De los grilletes a la libertad

En un principio, Sídney y Port Arthur dependían de los suministros que llegaban por mar. El Gobierno, ansioso por promover granjas productivas, otorgó tierras a soldados, oficiales y colonos. Tras 30 años de tanteos, las granjas empezaron a prosperar. El más irascible y despiadado de los nuevos terratenientes fue John Macarthur. Junto a su enérgica mujer Elizabeth, fue el primero en criar ovejas merinas en sus tierras cercanas a Sídney.

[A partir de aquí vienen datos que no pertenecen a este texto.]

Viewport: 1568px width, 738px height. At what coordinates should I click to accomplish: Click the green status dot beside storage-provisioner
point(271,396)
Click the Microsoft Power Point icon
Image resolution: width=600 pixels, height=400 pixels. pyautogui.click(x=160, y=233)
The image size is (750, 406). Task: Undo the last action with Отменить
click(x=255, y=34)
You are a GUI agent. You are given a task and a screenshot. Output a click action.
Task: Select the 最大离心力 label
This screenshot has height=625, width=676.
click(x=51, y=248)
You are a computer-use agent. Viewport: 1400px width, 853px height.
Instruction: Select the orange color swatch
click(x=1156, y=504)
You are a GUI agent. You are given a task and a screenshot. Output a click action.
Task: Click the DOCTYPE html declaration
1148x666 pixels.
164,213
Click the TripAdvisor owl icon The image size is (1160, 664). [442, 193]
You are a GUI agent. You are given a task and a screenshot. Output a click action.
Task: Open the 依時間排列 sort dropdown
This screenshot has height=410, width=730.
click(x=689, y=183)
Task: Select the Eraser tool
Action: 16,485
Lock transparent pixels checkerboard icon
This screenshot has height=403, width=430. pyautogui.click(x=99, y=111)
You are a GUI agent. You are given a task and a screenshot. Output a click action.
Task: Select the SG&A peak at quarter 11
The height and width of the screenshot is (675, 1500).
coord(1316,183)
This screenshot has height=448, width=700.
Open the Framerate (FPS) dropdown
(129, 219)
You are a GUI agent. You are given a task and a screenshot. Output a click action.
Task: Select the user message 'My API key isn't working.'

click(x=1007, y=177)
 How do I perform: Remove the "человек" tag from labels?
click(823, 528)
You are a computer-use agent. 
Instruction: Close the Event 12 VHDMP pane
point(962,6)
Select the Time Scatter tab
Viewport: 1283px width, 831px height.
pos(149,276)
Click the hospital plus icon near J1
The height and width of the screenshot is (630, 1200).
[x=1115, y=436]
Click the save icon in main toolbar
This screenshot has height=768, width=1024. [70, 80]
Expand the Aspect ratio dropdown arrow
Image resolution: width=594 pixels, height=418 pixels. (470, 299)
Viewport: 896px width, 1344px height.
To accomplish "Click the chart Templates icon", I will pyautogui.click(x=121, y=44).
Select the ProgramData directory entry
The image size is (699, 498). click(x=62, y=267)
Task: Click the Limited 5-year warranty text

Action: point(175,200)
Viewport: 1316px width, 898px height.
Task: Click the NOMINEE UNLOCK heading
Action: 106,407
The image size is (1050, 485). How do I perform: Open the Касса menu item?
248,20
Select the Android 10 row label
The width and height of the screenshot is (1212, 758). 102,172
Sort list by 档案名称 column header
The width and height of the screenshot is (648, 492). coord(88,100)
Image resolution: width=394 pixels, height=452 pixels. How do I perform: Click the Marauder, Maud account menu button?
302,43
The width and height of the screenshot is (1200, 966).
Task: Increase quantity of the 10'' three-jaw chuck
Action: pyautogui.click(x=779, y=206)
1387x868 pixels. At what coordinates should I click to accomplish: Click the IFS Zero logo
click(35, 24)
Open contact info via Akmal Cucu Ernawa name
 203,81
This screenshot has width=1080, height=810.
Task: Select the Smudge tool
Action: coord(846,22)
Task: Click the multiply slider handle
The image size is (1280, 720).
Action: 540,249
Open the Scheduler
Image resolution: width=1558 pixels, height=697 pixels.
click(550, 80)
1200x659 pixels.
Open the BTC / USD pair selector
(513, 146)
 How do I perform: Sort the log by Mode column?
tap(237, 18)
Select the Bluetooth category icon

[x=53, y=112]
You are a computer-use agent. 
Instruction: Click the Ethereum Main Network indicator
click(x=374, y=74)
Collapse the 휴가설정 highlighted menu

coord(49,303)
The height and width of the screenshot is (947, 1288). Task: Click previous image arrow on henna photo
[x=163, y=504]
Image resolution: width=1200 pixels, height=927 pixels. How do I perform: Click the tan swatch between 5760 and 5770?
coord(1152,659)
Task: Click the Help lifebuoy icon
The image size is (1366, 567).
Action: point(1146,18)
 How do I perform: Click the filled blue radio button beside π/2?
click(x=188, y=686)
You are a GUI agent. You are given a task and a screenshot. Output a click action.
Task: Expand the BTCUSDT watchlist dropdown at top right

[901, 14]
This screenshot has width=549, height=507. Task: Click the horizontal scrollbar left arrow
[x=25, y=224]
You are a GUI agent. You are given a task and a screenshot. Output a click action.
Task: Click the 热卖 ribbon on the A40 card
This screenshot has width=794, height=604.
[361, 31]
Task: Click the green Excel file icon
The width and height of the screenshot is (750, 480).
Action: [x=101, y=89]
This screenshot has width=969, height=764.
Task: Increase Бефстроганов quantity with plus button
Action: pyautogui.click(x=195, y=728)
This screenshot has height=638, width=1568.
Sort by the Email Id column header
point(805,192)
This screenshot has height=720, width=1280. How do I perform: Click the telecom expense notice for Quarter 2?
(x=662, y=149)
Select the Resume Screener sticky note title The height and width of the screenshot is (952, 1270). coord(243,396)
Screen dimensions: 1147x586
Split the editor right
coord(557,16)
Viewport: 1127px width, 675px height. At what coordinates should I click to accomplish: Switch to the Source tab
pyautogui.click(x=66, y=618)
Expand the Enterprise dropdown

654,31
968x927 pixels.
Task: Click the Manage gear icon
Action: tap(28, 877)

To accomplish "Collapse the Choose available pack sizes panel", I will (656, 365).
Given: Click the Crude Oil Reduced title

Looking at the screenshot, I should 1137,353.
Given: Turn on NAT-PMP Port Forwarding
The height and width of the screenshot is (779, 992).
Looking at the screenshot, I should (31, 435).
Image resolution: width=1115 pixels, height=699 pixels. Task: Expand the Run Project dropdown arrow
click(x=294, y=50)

También fue un miembro importante de los Rum Corps, un grupo de poderosos oficiales que intimidaron a varios gobernadores (incluido William Bligh, que había navegado en el Bounty) y se hicieron ricos controlando gran parte del comercio de Sídney, en especial el de ron. Pero en 1810 un estricto gobernador llamado Lachlan Macquarie puso fin a sus chantajes. Trazó las calles más importantes que aún se ven en la Sídney actual, construyó algunos refinados edificios públicos (muchos diseñados por el arquitecto convicto Francis Greenway) y contribuyó a cimentar una sociedad más cívica.

Para entonces se empezó a correr la voz en Inglaterra de que Australia ofrecía tierras baratas y trabajo, y muchos emigrantes audaces se hicieron a la mar en busca de fortuna. Al mismo tiempo, el Gobierno británico continuó deportando a prisioneros.

En 1825 un grupo de soldados y convictos estableció una colonia penitenciaria en el territorio del pueblo yuggera, cercano a la actual Brisbane. Poco después esa cálida y fértil región atrajo a colonos libres, que enseguida empezaron a plantar, pastorear, talar y excavar minas.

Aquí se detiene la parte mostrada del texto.